Your objective:
Copy the data below exactly.

[Start of Attachment]

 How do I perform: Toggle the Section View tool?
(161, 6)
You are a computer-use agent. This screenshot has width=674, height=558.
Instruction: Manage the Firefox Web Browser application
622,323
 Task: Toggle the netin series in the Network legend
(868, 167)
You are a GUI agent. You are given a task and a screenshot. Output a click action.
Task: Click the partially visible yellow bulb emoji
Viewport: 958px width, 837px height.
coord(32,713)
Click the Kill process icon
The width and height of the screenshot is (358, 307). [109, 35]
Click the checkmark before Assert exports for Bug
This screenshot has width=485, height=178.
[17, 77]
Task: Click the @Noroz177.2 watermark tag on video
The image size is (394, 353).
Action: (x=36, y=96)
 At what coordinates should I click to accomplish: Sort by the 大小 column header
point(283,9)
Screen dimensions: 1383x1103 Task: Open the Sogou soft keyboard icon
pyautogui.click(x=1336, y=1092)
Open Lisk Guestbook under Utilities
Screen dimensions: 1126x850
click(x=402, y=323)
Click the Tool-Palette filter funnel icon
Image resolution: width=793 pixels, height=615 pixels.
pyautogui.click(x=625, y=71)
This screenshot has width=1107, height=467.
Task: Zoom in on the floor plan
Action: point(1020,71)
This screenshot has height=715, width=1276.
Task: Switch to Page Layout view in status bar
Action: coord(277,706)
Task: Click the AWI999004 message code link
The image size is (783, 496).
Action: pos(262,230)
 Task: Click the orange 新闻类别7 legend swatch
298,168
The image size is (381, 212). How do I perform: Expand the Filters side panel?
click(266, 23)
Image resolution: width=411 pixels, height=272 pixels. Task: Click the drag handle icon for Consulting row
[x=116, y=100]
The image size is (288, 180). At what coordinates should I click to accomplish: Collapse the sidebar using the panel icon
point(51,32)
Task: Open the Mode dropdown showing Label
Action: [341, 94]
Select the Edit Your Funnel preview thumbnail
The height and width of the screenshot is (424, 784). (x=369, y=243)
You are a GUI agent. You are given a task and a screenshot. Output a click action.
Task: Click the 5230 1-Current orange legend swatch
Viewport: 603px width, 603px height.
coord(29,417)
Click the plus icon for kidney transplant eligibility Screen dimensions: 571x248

[End of Attachment]

Solution:
 How do I perform: Toggle the Section View tool?
(161, 6)
You are a computer-use agent. This screenshot has width=674, height=558.
Instruction: Manage the Firefox Web Browser application
622,323
 Task: Toggle the netin series in the Network legend
(868, 167)
You are a GUI agent. You are given a task and a screenshot. Output a click action.
Task: Click the partially visible yellow bulb emoji
Viewport: 958px width, 837px height.
coord(32,713)
Click the Kill process icon
The width and height of the screenshot is (358, 307). [109, 35]
Click the checkmark before Assert exports for Bug
This screenshot has width=485, height=178.
[17, 77]
Task: Click the @Noroz177.2 watermark tag on video
The image size is (394, 353).
Action: (x=36, y=96)
 At what coordinates should I click to accomplish: Sort by the 大小 column header
point(283,9)
Screen dimensions: 1383x1103 Task: Open the Sogou soft keyboard icon
pyautogui.click(x=1336, y=1092)
Open Lisk Guestbook under Utilities
Screen dimensions: 1126x850
click(x=402, y=323)
Click the Tool-Palette filter funnel icon
Image resolution: width=793 pixels, height=615 pixels.
pyautogui.click(x=625, y=71)
This screenshot has width=1107, height=467.
Task: Zoom in on the floor plan
Action: point(1020,71)
This screenshot has height=715, width=1276.
Task: Switch to Page Layout view in status bar
Action: coord(277,706)
Task: Click the AWI999004 message code link
The image size is (783, 496).
Action: pos(262,230)
 Task: Click the orange 新闻类别7 legend swatch
298,168
The image size is (381, 212). How do I perform: Expand the Filters side panel?
click(266, 23)
Image resolution: width=411 pixels, height=272 pixels. Task: Click the drag handle icon for Consulting row
[x=116, y=100]
The image size is (288, 180). At what coordinates should I click to accomplish: Collapse the sidebar using the panel icon
point(51,32)
Task: Open the Mode dropdown showing Label
Action: [341, 94]
Select the Edit Your Funnel preview thumbnail
The height and width of the screenshot is (424, 784). (x=369, y=243)
You are a GUI agent. You are given a task and a screenshot. Output a click action.
Task: Click the 5230 1-Current orange legend swatch
Viewport: 603px width, 603px height.
coord(29,417)
Click the plus icon for kidney transplant eligibility Screen dimensions: 571x248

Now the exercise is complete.